Where else but in the Indian minds tutored on ‘Satyam Sivam Sundaram’ would the beauty of spirituality find a more learned acceptance?
If the ancient text has found its way to the book shelf of D Babu Paul, the author of the seminal work, ‘Veda Sabda Ratnakaram’, the first Bible dictionary in Malayalam, it speaks of the Indian-born scholar’s natural appetite for the spiritual. “It is appealing to both the spiritually inclined and the philosophically inclined,” he says. It is his reference book before a talk on spiritual, religious or philosophic matters, says Babu Paul. “Not always to quote from the texts, but to bring myself to a state of mind that prompts the spiritual and the philosophical. Just as it is well-advised to be in the company of comic books before you go on stage for an oration in the
lighter vein.”
Dr Cheriyan Eapen, an immigrant Malayali whose tryst with Russian spirituality occasioned the initiative to bring out the Malayalam translation of ‘The Philokalia’, is known to Babu Paul for many years. “He is like Oliver Goldsmith’s ‘The Man in Black’, who believes in the Biblical saying ‘Let not thy left hand know what thy right hand doeth’. Dr Eapen supports many orphanages in Kerala but always as an anonymous well-wisher. It is not a surprise that someone like him was instrumental in familiarising the text to Keralites,” says Babu Paul.
Its antiquity, he stresses, only affirms its timelessness, for, its ideals find relevance in all ages. It is best explained in the writing of Kallistos Angeliadis who says that the music of the harp and the singular bliss of its player are unconnected to time and space. “If you ask me what the book means to laymen who are not followers of asceticism, I would tell you that any person who seriously engages oneself with matters of spirituality is on a path worthy of being called asceticism. ‘Sukham bandhat pramuchyate’ — one who is capable of indifference towards carnal and worldly pleasures is well on the plain of asceticism.”
The full name of the text is ‘The Philokalia of the Neptic Saints gathered from our Holy Theophoric Father, through which, by means of the philosophy of ascetic practice and contemplation, the intellect is purified, illumined, and made perfect’. As is evident from the title, ‘The Philokalia’ is rooted in ‘hesychasm’ (which means ‘stillness’ in Greek), a tradition of contemplative prayer, which requires sitting still and quiet and chanting of verses.
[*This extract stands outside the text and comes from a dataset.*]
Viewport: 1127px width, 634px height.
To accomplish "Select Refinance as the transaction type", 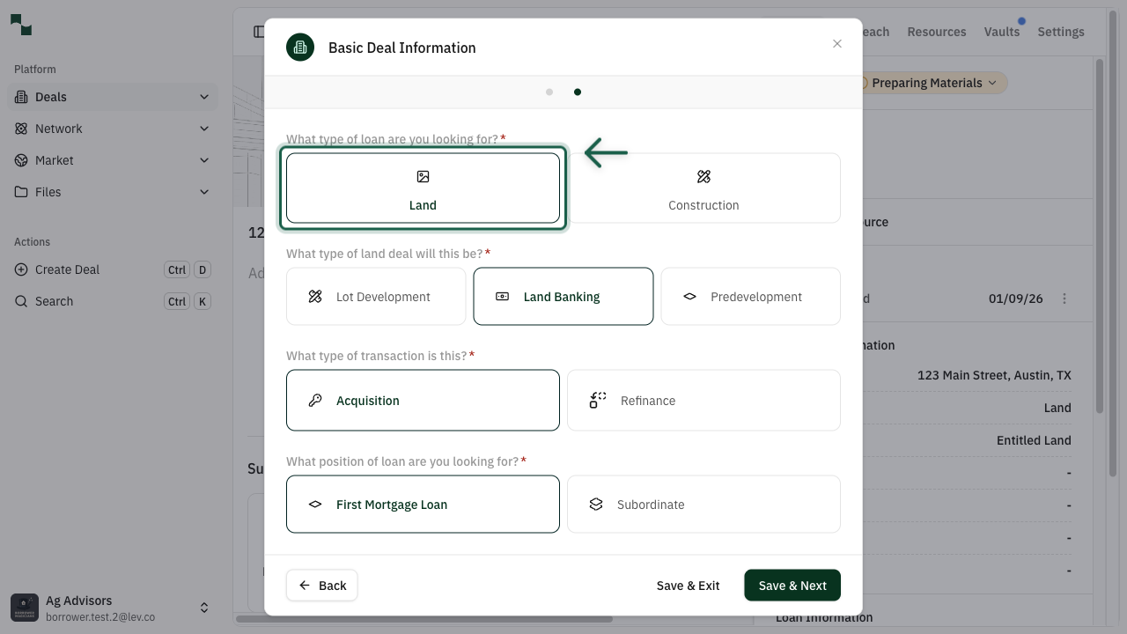I will point(703,400).
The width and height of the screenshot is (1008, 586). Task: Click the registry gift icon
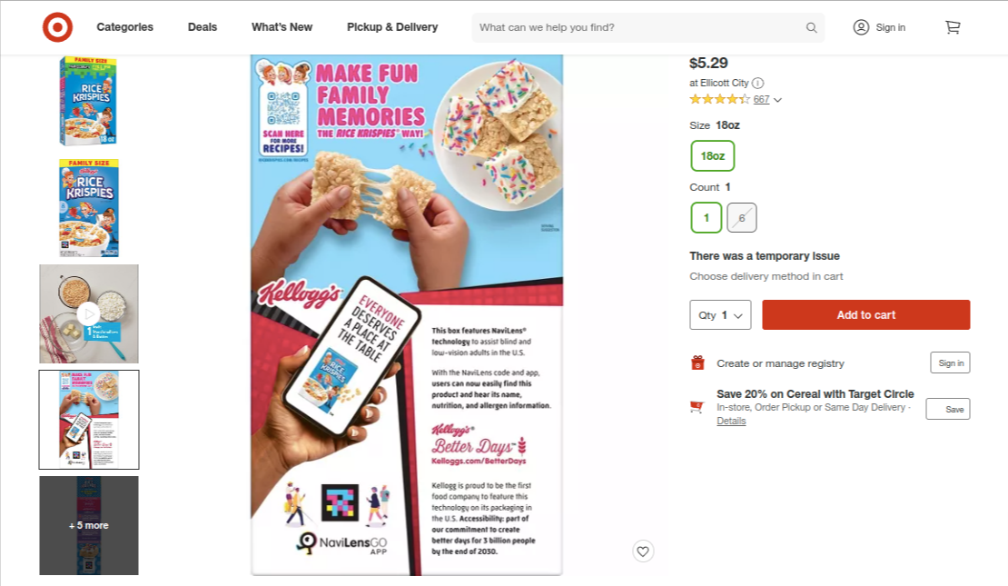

Babu Paul sees the combining of religious rituals with such practices as ‘sravanam’ and ‘keerthanam’, to attain a state of oneness with the truth as supremely liberating. “The Philokalia’ calls for a physical, intellectual and spiritual engagement with God, which also demands unconditional submission before the Supreme Truth.”
Babu Paul remembers reading ‘The Way of a Pilgrim’ years before, which is about a Russian pilgrim who reads ‘The Philokalia’ during the course of his spiritual journey. “It was translated into Malayalam by Swami Sidhinadhananda of Sri Ramakrishna Mission. It was the closest reference to ‘The Philokalia’ in Malayalam. Someone who has read William Dalrymple’s ‘From the Holy Mountain’ would find ‘Philokalia’s resonance in it. The five-volume text offers no less a joy than reading these distant fictional cousins. It is a reference book, a ready-reckoner when doubts assail your soul.”